Di era digital ini, akses terhadap buku-buku bacaan semakin mudah, dengan hadirnya buku digital yang bisa dibaca secara gratis maupun berbayar. Penerbit buku maupun toko buku sudah melirik potensi buku digital, dengan menghadirkan buku-buku digital maupun toko buku digital. Bahkan, perpustakaan digital juga sudah menjamur, bisa jadi pilihan buat kamu yang malas menghabiskan waktu menuju perpustakaan di daerahmu atau di kampus.
Sayangnya, pilihan membaca buku yang semakin mudah, yakni buku fisik maupun buku digital, belumlah menjanjikan peningkatan peringkat minat baca orang-orang Indonesia di tingkat dunia. Salah satunya terlihat dari hasil survei World’s Most Literate Nations yang diumumkan pada Maret 2016, produk dari Central Connecticut State University (CCSU). Indonesia berada di urutan ke-60 dari 61 negara yang disurvei minat bacanya. Padahal, dari segi penilaian infrastruktur untuk mendukung membaca, peringkat Indonesia berada di atas negara-negara Eropa.
Di tengah pembahasan minat baca atau budaya literasi bangsa Indonesia yang belum seperti diharapkan, kebiasaan membaca tetaplah tumbuh di kalangan anak-anak muda. Para mahasiswa, misalnya, tak lepas dari kewajiban membaca, karena tuntutan untuk sukses kuliah. Bagi mereka yang ingin mendapat nilai bagus, banyak membaca memberi manfaat untuk peningkatan diri dan eksistensi sebagai kaum intelektual muda.
Meskipun era digital menawarkan pilihan untuk membaca secara praktis dengan hadirnya e-book, nyatanya belum tentu semua generasi milenial hingga alpha lebih menikmati membaca buku digital. Sebenarnya, tak masalah ada yang suka membaca buku digital ataupun buku fisik, banyak yang menikmati aktivitas membaca sebagai hobi yang tidak lepas dari rutinitas hidup.
Bedu Hafidz, mahasiswa semester VI Program Studi Pendidikan Bahasa Inggris Universitas Bandar Lampung, mengaku terbiasa membaca buku secara digital ataupun buku fisik.

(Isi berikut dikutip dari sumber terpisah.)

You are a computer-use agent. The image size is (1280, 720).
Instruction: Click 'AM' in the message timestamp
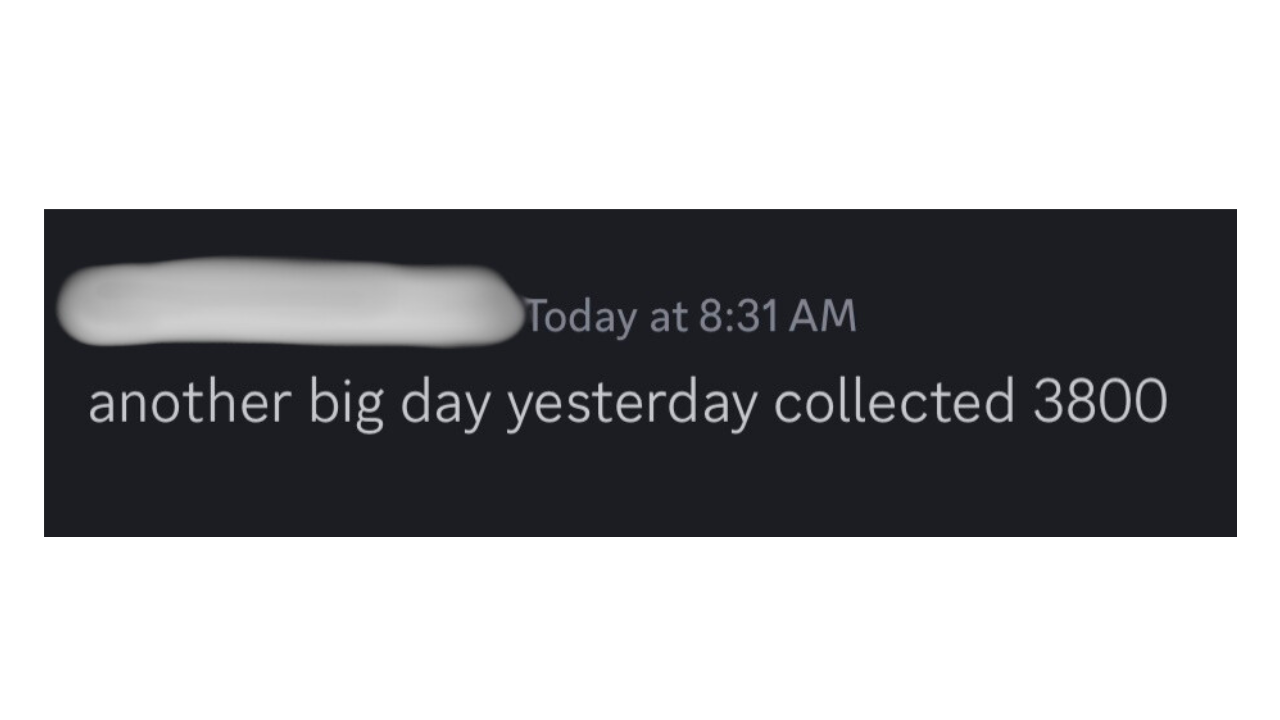click(822, 317)
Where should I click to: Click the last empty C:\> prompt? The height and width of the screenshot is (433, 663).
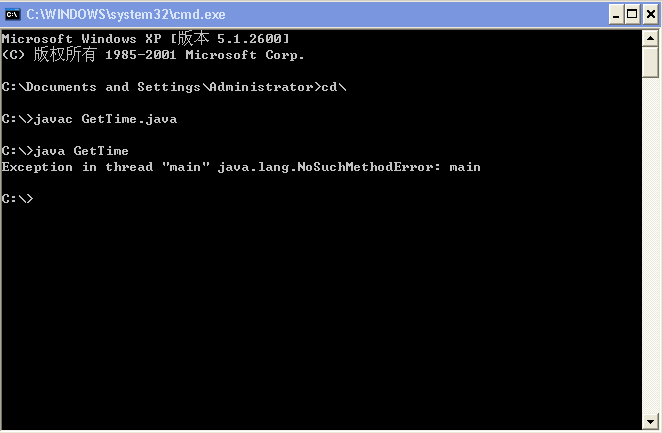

”Membaca itu menjadi kegiatan rutin saya yang menyenangkan. Saya juga mau menularkan kesukaan membaca ke anak-anak kecil di kampung saya. Soalnya, saya melihat banyak anak yang jarang belajar dan baca buku. Akhirnya di tahun 2015, saya dirikan Taman Bacaan Masyarakat Bstaredu,” ujar Bedu yang aktif dalam kegiatan pendidikan dan lingkungan hidup hingga tingkat nasional.
Menurut Bedu, dia menikmati saat membaca buku fisik maupun digital, bergantung dari isi bacaan yang ditujunya. ”Kalau harus milih, jujur lebih suka buku fisik, ya. Soalnya kalau fisik, bisa dicoret-coret jika ada kata-kata atau kutipan yang unik,” kata Bedu.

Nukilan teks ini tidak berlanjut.